We investigate the problem of image retrieval based on visual queries when the latter comprise arbitrary regions-of-interest (ROI) rather than entire images. Our proposal is a compact image descriptor that combines the state-of-the-art in content-based descriptor extraction with a multilevel, Voronoi-based spatial partitioning of each dataset image. The proposed multilevel Voronoi-based encoding uses a spatial hierarchical K-means over interest-point locations, and computes a content-based descriptor over each cell. In order to reduce the matching complexity with minimal or no sacrifice in retrieval performance: 1) we utilize the tree structure of the spatial hierarchical K-means to perform top-to-bottom pruning for local similarity maxima; 2) we propose a new image similarity score that combines relevant information from all partition levels into a single measure for similarity; 3) we combine our proposal with a novel and efficient approach for optimal bit allocation within quantized descriptor representations.

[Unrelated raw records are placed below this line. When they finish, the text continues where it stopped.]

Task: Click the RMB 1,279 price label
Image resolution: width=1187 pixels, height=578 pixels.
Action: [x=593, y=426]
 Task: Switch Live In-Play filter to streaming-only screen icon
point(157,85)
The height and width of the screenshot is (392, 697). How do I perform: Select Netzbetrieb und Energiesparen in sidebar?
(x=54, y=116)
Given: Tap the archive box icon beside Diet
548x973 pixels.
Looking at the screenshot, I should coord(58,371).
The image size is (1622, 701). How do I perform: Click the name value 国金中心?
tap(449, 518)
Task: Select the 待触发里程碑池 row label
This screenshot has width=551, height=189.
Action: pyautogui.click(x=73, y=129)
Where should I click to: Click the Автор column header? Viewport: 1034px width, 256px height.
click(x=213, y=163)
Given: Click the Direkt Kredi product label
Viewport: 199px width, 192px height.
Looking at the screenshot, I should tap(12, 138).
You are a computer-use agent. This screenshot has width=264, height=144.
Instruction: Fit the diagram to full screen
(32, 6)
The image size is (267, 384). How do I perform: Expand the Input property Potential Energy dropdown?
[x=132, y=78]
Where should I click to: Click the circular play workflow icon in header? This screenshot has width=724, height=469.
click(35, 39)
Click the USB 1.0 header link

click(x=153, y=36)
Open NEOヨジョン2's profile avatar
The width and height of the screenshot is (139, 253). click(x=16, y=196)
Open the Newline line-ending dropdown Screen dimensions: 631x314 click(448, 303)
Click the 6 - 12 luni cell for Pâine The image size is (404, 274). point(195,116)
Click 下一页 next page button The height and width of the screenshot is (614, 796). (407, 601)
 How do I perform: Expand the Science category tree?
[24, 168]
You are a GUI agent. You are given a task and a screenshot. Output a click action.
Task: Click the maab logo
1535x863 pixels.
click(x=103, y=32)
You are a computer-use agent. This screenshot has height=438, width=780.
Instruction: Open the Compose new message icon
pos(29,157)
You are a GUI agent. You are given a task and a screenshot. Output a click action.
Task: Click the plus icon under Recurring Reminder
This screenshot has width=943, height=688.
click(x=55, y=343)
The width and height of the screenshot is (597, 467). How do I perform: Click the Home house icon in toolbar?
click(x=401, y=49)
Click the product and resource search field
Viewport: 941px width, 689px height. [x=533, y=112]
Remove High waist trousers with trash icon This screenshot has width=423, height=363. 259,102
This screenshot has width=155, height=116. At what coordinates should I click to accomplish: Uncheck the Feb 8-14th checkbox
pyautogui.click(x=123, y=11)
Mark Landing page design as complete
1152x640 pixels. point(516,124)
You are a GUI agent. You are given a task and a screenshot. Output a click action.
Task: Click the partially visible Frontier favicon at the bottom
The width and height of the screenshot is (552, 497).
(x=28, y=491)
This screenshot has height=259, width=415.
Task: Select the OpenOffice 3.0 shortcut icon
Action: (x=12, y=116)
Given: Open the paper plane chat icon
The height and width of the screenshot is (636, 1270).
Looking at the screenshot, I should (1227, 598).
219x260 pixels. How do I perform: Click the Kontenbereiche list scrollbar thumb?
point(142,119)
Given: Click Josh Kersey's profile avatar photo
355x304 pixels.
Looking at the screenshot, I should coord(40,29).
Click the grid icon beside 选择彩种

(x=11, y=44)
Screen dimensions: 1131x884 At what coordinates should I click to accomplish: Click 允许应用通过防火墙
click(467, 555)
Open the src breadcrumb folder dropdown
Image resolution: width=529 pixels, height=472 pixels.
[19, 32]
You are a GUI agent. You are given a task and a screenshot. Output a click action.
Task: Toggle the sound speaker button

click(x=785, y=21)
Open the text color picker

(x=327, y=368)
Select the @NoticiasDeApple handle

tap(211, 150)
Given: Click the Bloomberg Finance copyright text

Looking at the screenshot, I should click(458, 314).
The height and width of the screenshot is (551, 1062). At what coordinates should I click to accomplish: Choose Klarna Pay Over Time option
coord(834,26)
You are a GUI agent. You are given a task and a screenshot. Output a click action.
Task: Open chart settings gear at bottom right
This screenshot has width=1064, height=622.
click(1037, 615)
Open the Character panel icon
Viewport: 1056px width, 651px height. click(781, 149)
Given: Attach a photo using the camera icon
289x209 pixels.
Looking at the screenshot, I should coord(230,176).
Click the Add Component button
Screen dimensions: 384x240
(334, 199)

By deriving both a Voronoi-based VLAD descriptor (called Fast-VVLAD) and a Voronoi-based deep convolutional neural network (CNN) descriptor (called Fast-VDCNN), we demonstrate that our Voronoi-based framework is agnostic to the descriptor basis, and can easily be slotted into existing frameworks. Via a range of ROI queries in two standard datasets, it is shown that the Voronoi-based descriptors achieve comparable or higher mean average precision against conventional grid-based spatial search, while offering more than twofold reduction in complexity. Finally, beyond ROI queries, we show that Voronoi partitioning improves the geometric invariance of compact CNN descriptors, thereby resulting in competitive performance to the current state-of-the-art on whole image retrieval.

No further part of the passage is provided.